Bush World III
Maureen Dowd reminds us what happened last time we let the Bushies take us to the dance, and points out the Jeb Bush's pool of advisors is filled with the same rotten apples that led us to war and disaster last time around.
WASHINGTON — I had been keeping an open mind on Jeb Bush.
I mean, sure, as Florida governor, he helped his brother snatch the 2000 election. And that led to two decade-long botched wars that cost tens of thousands of lives and trillions of dollars. The nation will be dealing for a long time with struggling veterans and the loss of American prestige. Not to mention that W. let Wall Street gamble away the economy, which is only now finally creeping back.
Dowd is no friend of Hillary, but her enthusiasm for the Bushes is no greater.
Like the Clintons, the Bushes drag the country through national traumas that spring from their convoluted family dynamic and then disingenuously wonder why we concern ourselves with their family dynamic.
So who is advising Bush III?
W. was a boy king, propped up by regents supplied by his father. Since he knew nothing about foreign affairs, his father surrounded him with his own advisers: Colin Powell, Condi Rice and Dick Cheney, who joined up with his pal Donald Rumsfeld and absconded with W.’s presidency.
Jeb, too, wanted to bolster his negligible foreign policy cred, so the day of his speech, his aide released a list of 21 advisers, 19 of whom had worked in the administrations of his father and his brother. The list starts with the estimable James Baker. But then it shockingly veers into warmongers.
It’s mind-boggling, but there’s Paul Wolfowitz, the unapologetic designer of the doctrine of unilateralism and pre-emption, the naïve cheerleader for the Iraq invasion and the man who assured Congress that Iraqi oil would pay for the country’s reconstruction and that it was ridiculous to think we would need as many troops to control the country as Gen. Eric Shinseki, then the Army chief of staff, suggested.

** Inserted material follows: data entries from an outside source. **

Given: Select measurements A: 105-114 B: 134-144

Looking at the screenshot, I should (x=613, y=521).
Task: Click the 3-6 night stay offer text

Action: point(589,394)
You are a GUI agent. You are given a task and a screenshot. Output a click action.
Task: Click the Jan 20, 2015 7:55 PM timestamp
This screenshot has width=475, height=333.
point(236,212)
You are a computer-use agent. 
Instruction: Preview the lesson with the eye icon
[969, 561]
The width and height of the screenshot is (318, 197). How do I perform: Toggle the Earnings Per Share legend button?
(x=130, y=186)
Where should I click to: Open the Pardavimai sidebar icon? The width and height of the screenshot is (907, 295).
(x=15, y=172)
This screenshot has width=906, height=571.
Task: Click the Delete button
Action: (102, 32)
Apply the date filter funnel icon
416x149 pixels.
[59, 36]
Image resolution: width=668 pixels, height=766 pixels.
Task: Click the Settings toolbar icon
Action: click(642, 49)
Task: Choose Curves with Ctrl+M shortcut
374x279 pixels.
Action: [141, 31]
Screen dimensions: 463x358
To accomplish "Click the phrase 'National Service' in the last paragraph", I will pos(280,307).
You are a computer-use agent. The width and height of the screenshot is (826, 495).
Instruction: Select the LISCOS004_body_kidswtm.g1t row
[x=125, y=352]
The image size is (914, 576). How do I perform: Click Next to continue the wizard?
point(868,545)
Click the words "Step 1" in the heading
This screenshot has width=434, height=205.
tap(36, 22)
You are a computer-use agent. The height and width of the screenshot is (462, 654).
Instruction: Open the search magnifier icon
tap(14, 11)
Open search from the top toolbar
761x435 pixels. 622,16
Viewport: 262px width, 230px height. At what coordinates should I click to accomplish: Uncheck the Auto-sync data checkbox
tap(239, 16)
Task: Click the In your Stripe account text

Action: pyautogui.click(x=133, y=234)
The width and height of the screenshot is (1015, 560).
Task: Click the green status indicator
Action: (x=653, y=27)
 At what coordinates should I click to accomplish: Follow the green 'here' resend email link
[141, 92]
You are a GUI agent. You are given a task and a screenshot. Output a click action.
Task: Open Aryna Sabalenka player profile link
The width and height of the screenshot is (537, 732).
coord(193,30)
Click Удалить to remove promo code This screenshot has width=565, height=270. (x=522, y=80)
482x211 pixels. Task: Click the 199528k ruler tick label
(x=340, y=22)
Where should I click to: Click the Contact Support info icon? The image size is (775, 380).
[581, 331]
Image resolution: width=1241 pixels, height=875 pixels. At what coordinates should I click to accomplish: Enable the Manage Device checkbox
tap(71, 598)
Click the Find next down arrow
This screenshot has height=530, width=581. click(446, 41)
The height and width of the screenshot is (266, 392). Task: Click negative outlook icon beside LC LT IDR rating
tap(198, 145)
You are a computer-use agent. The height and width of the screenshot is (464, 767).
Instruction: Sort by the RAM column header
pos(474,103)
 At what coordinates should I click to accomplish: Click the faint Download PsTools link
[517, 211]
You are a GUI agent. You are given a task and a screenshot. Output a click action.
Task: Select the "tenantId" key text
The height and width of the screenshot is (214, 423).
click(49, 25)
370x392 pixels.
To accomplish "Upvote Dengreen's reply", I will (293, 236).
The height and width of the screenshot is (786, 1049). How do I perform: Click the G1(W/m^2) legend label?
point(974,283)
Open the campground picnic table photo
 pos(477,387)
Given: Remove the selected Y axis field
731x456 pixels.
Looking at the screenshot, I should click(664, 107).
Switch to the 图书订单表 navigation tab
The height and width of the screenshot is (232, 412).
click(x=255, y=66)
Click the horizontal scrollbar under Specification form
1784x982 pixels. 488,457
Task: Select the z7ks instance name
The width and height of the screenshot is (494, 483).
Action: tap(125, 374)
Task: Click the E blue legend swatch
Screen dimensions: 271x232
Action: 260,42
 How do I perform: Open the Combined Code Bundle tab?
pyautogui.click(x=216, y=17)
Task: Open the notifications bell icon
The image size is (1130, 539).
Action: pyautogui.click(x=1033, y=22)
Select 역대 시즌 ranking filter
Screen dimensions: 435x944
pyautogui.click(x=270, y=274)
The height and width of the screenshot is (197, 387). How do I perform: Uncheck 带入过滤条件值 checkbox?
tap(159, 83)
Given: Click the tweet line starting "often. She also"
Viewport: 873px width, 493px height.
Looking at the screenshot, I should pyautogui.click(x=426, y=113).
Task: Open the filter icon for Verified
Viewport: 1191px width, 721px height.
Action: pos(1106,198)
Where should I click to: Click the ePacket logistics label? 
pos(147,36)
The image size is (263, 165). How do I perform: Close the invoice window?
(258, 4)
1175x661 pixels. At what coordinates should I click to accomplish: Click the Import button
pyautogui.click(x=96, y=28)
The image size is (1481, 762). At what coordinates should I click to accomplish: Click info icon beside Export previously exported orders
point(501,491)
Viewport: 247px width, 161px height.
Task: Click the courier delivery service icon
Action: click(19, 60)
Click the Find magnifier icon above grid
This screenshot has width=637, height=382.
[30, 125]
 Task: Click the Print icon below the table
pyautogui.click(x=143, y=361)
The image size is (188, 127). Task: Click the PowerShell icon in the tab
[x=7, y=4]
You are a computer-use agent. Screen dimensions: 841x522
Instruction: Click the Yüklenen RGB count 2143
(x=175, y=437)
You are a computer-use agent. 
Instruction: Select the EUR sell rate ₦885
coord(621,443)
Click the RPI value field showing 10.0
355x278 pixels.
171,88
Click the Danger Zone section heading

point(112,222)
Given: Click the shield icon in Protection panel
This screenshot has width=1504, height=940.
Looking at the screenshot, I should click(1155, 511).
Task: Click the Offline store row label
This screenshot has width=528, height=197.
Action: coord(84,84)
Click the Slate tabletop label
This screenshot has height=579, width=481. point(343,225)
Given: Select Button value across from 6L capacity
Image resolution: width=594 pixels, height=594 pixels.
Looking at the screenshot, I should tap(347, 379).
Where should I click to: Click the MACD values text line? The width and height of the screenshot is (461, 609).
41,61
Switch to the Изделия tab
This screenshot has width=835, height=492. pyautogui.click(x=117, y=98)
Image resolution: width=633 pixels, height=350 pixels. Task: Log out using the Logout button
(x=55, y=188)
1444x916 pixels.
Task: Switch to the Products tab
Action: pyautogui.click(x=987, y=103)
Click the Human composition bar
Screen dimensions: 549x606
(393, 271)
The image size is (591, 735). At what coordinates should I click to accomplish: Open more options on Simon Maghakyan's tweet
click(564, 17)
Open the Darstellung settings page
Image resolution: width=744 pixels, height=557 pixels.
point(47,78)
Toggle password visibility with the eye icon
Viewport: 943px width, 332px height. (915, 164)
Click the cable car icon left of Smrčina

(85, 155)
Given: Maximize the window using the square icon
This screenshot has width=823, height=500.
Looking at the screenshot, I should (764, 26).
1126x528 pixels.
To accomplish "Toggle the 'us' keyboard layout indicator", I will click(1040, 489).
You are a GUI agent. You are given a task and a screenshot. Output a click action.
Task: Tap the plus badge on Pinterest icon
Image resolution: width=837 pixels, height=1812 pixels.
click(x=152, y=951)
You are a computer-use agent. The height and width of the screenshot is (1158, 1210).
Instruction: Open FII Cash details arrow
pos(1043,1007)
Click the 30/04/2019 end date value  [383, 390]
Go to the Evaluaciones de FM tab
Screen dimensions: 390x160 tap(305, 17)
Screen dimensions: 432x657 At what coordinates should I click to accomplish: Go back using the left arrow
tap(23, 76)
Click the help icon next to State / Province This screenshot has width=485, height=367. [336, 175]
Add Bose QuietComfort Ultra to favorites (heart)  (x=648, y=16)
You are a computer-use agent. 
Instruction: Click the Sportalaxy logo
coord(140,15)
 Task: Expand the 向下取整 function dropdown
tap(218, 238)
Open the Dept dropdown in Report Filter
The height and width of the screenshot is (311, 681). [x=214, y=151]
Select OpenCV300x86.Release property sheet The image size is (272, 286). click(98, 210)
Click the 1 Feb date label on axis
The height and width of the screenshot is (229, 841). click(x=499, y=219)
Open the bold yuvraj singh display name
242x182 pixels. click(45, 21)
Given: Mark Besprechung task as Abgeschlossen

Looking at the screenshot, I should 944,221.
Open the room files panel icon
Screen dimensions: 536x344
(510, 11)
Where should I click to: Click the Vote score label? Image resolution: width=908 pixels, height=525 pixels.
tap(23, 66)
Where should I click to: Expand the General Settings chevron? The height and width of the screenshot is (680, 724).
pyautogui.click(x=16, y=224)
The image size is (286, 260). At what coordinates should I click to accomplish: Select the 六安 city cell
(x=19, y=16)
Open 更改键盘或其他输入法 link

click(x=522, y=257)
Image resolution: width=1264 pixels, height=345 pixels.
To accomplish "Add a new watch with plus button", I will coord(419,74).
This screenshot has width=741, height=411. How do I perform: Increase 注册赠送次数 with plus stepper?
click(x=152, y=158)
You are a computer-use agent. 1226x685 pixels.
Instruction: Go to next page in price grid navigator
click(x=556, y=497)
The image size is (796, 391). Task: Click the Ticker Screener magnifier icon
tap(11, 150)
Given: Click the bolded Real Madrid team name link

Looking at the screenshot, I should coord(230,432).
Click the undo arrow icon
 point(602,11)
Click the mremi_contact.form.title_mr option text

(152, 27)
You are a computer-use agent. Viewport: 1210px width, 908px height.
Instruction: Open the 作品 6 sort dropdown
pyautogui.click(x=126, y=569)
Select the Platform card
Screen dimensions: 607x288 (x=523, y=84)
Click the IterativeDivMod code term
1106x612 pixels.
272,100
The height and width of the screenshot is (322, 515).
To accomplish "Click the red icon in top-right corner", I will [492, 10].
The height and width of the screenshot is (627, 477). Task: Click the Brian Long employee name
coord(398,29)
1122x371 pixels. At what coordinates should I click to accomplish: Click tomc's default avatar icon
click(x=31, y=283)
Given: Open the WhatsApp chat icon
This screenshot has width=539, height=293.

There’s John Hannah, Cheney’s national security adviser (cultivated by the scheming Ahmed Chalabi), who tried to stuff hyped-up junk on Saddam into Powell’s U.N. speech and who harbored bellicose ambitions about Iran; Stephen Hadley, who let the false 16-word assertion about Saddam trying to buy yellowcake in Niger into W.’s 2003 State of the Union; Porter Goss, the former C.I.A. director who defended waterboarding.
Ugh!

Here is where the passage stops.